Visually Evoked Activity in MT Depends on V1. The present results support the conclusion that visually evoked activity in MT depends on a relay from V1, at least in some primates. This conclusion is consistent with previous evidence that V1 lesions abolish visually evoked activity in MT of owl monkeys and marmosets (15, 16). Although V1 lesions appeared to incompletely deactivate the retinotopically matched portion of MT in marmosets in one recent study (14), many of the responsive neurons had receptive fields that were displaced to parts of the visual hemifield corresponding to intact parts of V1. Thus, at least part of the preserved activity depended on V1. The displaced receptive fields provide further evidence for a system of intrinsic horizontal connections that spread activity from highly active portions of MT to deprived portions of MT. A similar horizontal spread of activation in MT may have been responsible for some of the neuronal responses in deprived portions of MT in other studies with V1 lesions or cooling in monkeys (8, 10). In a patient with blindsight, inadvertent stimulation of preserved parts of V1 or callosally connected parts of V1 of the intact hemisphere possibly accounted for or contributed to the activation of the MT region in functional MRI studies (11, 12, 33, 34).

Although some caution is needed in making strong conclusions, it seems justified to conclude that MT in some primates is highly dependent on V1 and that other sources of visual activation are not effective. The phenomenon of blindsight and visual capacities that are independent of V1 seem well established (13), but they may not involve MT.
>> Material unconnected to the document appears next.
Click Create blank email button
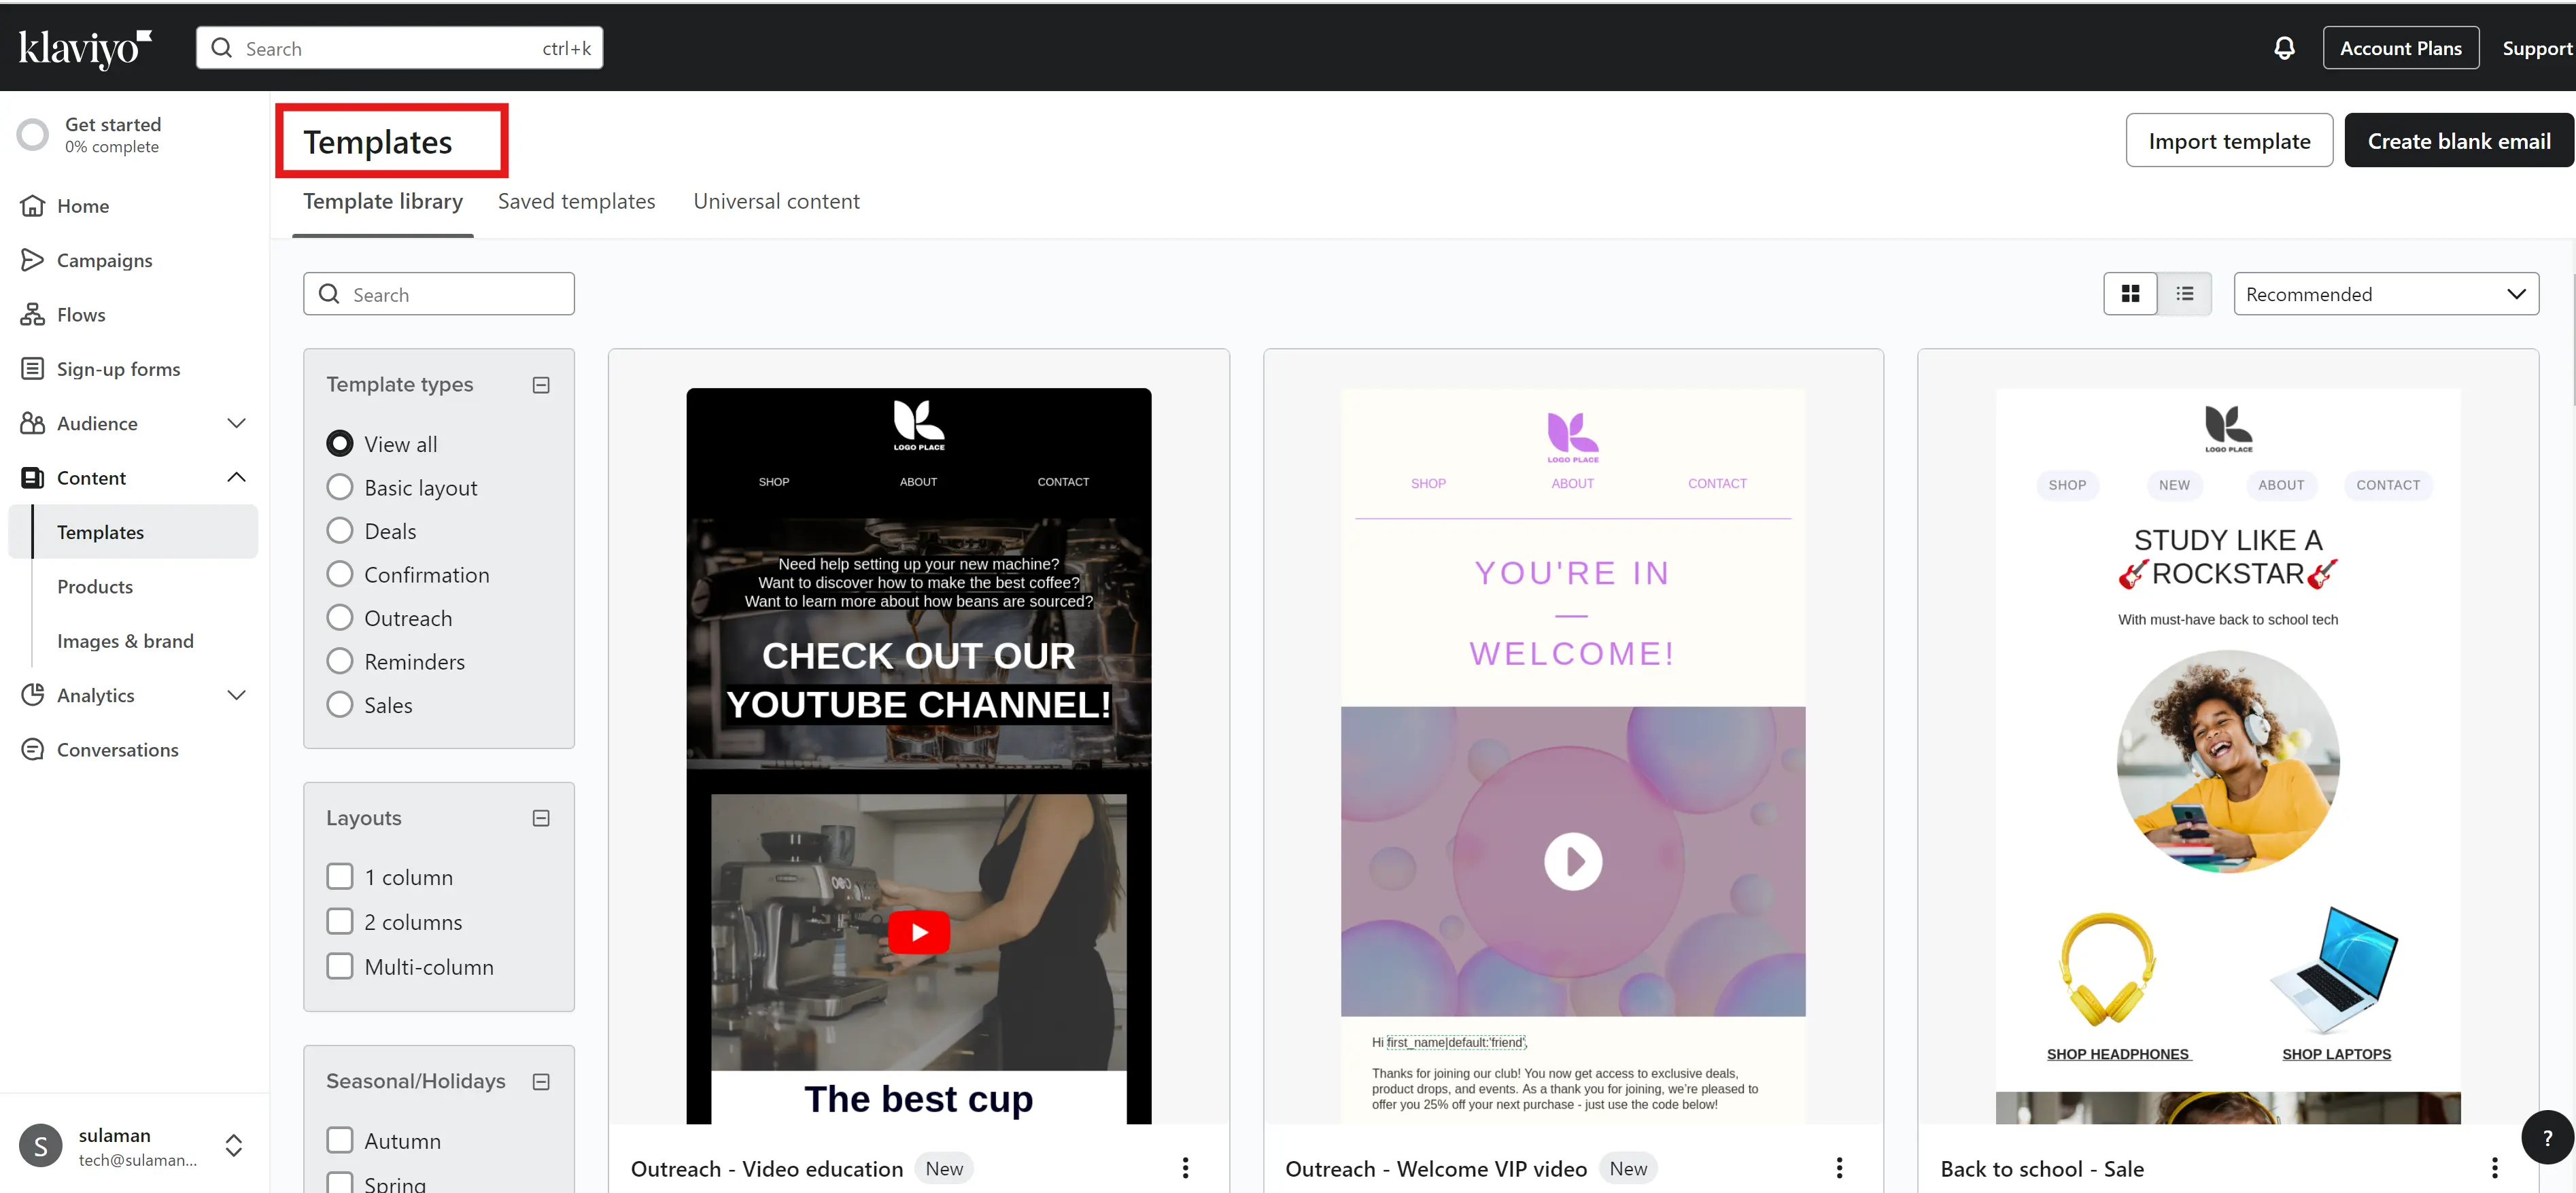Image resolution: width=2576 pixels, height=1193 pixels. [x=2458, y=141]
The Domain-Specific Spread of Activation in MT. One of the more interesting findings was of low levels of activation of unstimulated portions of MT when other portions of MT were highly stimulated by drifting gratings. Such gratings activated different sets of orientation (or axis of motion) domains, depending on the orientation of the grating. The domain pattern of activation extended from the regions of high activation into regions of low activation, suggesting high and low levels of activation in the domain-specific network. The regions of high levels of activation corresponded retinotopically to visually stimulated parts of V1; the regions of low activation included the representation of peripheral vision in MT that was beyond the 40° drifting grating or the central 10–15° of vision that was blocked in V1. Such a spread of activation could be attributed to either a divergence of projections from V1 to MT, so that low levels of activation resulted from projections that were domain-specific but heterotopic rather than retinotopic, or the spread of activation in MT by means of a domain-specific network of intrinsic connections. What is known about connectional anatomy favors the second interpretation. Although projections of V1 and V2 to MT are somewhat divergent and patchy (20, 21), they appear to be too topographically precise (35–37) to account for all of the spread of activation. In contrast, small injections in MT produce a widespread pattern of patches of intrinsic horizontal connections that tend to favor orientation domains that match the domain of the injection site and avoid orthogonal domains (22). As Malach et al. (22) point out, the tendency for orientation domains of similar orientation preference to be connected “appears to be a common feature across species and cortical areas” (38–40). Thus, highly activated parts of MT in specific orientation domains would activate neurons at low levels in matching orientation domains in parts of MT not directly activated by V1.